Cineasta de ‘A Navalha na Carne’ fala a colunista do jornal O Progresso

Professor Henrique Autran Dourado entrevista com exclusividade Braz Chediak

Da redação

Em tempos de quarentena, o ex-diretor do Conservatório de Tatuí e colunista de O Progresso Henrique Autran Dourado propôs-se a explorar o isolamento social por meio de obras de escritores, dramaturgos e cineastas.

Uma das obras que tratam do assunto confinamento é “A Navalha na Carne” (1969), filme de Braz Chediak, uma adaptação da peça homônima de Plínio Marcos e que faz parte da história do cinema nacional. O cineasta vive em Três Corações (MG), cidade natal dele, para aonde retornou e permanece semi-isolado.

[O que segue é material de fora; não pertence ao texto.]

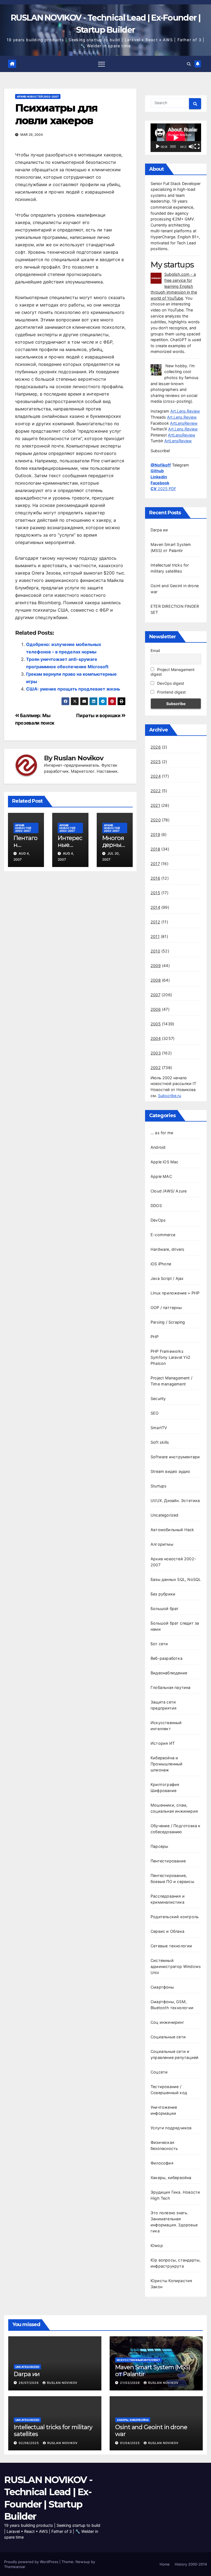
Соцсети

Chediak nasceu no dia 1o de junho de 1942, é ator, roteirista, cineasta e escritor. Começou a carreira como ator no filme “O Homem que Roubou a Copa do Mundo (1963)”, de Victor Lima, ao lado de Grande Otelo, Ronald Golias, Herval Rossano e Renata Fronzi.

No teatro, atuou, em 1962, na peça “Auto da Barca do Inferno”, de Gil Vicente, sob a direção de Paulo Afonso Grisolli. Em 1966, escreveu o primeiro roteiro para o filme “Na Onda do Iê-Iê-Iê”, de Aurélio Teixeira, em parceria com o diretor Renato Aragão. “Os Viciados” (1968) foi a primeira realização cinematográfica.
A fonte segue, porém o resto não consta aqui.